(Records from a collection)

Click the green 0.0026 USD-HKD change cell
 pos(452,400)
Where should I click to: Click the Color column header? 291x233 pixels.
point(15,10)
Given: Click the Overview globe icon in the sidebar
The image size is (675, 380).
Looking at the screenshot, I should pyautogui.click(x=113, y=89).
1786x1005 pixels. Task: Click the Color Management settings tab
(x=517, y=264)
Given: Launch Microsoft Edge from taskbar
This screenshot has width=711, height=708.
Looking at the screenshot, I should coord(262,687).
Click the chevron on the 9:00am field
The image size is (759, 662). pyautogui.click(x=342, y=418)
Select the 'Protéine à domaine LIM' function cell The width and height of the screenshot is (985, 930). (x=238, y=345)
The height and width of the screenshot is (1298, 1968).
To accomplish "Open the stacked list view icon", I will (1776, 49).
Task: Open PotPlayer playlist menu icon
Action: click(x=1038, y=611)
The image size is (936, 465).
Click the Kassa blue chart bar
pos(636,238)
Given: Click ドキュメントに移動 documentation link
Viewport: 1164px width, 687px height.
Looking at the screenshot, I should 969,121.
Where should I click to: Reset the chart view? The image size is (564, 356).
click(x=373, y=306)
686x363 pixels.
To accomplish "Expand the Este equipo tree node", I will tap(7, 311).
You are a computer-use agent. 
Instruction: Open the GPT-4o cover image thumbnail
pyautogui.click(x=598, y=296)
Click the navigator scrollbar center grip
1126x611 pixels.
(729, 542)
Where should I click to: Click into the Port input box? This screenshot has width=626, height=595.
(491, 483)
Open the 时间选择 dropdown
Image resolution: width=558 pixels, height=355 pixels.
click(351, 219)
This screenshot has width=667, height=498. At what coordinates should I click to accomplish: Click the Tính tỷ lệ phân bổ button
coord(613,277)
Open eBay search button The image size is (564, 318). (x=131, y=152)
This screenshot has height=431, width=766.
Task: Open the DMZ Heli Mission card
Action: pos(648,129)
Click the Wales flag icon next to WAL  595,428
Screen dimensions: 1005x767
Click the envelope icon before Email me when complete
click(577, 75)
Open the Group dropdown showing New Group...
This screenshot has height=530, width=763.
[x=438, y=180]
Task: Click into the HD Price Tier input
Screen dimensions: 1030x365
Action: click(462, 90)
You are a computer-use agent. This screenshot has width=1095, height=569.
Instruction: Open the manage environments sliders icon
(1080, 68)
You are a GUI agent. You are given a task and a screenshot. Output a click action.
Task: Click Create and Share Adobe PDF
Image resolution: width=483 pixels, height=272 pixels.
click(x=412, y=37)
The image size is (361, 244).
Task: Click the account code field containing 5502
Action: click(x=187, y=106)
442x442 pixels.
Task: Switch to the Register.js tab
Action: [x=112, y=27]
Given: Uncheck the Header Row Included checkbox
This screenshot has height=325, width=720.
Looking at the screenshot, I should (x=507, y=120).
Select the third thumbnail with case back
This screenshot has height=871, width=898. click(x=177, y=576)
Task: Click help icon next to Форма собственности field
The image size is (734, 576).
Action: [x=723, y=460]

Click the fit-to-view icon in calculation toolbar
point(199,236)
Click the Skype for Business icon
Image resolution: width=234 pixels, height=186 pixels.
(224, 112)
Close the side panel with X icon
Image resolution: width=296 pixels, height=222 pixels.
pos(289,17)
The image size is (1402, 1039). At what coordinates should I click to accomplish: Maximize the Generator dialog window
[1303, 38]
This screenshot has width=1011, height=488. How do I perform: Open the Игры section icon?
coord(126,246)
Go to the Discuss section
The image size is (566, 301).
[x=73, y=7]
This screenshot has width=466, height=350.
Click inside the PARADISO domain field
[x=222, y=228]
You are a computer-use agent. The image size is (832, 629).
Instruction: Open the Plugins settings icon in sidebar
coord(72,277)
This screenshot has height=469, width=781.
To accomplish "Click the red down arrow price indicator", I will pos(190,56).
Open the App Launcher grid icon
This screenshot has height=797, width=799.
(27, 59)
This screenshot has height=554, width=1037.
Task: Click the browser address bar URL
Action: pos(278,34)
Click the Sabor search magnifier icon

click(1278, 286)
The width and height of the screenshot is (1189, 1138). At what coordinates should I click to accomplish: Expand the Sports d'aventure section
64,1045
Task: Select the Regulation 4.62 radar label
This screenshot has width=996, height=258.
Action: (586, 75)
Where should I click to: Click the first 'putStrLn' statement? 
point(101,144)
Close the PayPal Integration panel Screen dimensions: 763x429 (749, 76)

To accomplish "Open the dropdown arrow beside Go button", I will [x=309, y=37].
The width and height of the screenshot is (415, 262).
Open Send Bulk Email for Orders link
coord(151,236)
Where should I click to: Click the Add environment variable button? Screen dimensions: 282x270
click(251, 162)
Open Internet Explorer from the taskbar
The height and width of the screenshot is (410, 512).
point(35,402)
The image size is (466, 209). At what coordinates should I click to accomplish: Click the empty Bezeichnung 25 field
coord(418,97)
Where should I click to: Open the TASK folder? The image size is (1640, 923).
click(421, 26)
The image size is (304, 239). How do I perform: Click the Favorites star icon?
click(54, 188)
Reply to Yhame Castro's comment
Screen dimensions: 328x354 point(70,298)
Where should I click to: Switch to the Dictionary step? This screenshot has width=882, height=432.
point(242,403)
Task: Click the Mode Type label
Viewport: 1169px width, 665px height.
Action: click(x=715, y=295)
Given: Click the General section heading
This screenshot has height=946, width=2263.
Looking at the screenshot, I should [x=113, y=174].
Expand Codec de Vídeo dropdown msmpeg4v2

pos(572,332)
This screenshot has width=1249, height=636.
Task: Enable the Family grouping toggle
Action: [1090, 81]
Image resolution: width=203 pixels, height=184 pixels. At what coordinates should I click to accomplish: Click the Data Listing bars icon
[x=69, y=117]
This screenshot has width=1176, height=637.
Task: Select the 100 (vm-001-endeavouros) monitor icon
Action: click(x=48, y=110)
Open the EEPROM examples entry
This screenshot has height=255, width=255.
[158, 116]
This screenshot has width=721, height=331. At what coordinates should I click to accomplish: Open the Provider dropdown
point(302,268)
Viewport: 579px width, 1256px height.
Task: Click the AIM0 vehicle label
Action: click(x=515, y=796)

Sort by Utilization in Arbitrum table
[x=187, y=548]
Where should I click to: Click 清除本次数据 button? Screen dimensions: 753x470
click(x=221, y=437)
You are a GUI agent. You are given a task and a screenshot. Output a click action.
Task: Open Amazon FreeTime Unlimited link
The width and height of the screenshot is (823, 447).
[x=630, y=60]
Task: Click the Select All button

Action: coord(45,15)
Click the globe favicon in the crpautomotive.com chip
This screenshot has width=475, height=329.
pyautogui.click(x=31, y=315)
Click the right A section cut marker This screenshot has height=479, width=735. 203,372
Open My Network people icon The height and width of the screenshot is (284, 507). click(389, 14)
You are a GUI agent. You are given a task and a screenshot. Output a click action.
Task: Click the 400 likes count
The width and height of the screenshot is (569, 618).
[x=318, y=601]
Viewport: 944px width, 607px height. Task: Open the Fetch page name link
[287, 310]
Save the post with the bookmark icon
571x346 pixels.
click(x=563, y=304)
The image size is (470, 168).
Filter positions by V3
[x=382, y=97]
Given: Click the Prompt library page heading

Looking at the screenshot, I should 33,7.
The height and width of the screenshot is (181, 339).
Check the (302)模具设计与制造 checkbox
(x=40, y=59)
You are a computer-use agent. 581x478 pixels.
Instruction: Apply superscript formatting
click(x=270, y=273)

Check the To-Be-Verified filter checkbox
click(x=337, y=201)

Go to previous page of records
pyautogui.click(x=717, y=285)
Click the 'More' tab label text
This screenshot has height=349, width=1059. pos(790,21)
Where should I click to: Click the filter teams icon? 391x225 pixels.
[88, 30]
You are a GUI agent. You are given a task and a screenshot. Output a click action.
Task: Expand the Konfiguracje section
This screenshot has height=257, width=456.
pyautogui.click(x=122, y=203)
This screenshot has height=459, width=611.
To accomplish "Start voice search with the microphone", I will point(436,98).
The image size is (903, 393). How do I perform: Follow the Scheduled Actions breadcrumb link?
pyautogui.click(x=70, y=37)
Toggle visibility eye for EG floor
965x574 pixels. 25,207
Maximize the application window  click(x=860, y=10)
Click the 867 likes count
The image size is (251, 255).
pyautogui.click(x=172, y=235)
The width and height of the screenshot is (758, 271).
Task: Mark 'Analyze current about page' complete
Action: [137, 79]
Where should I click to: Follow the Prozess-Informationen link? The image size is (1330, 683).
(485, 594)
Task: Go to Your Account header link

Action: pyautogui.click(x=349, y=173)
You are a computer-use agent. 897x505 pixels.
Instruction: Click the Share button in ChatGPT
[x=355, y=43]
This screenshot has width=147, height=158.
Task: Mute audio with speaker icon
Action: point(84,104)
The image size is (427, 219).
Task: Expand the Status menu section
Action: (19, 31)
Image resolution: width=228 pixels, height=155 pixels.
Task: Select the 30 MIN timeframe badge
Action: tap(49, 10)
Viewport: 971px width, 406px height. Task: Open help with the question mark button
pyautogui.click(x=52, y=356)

WHAT THE TASK ASKS ->
Retype the data line for line, starting with the very first line and stopping after the line that contains "Select the 'Protéine".

ANSWER FOR THIS EXERCISE ->
Click the green 0.0026 USD-HKD change cell
 pos(452,400)
Where should I click to: Click the Color column header? 291x233 pixels.
point(15,10)
Given: Click the Overview globe icon in the sidebar
The image size is (675, 380).
Looking at the screenshot, I should pyautogui.click(x=113, y=89).
1786x1005 pixels. Task: Click the Color Management settings tab
(x=517, y=264)
Given: Launch Microsoft Edge from taskbar
This screenshot has width=711, height=708.
Looking at the screenshot, I should coord(262,687).
Click the chevron on the 9:00am field
The image size is (759, 662). pyautogui.click(x=342, y=418)
Select the 'Protéine à domaine LIM' function cell The width and height of the screenshot is (985, 930). (x=238, y=345)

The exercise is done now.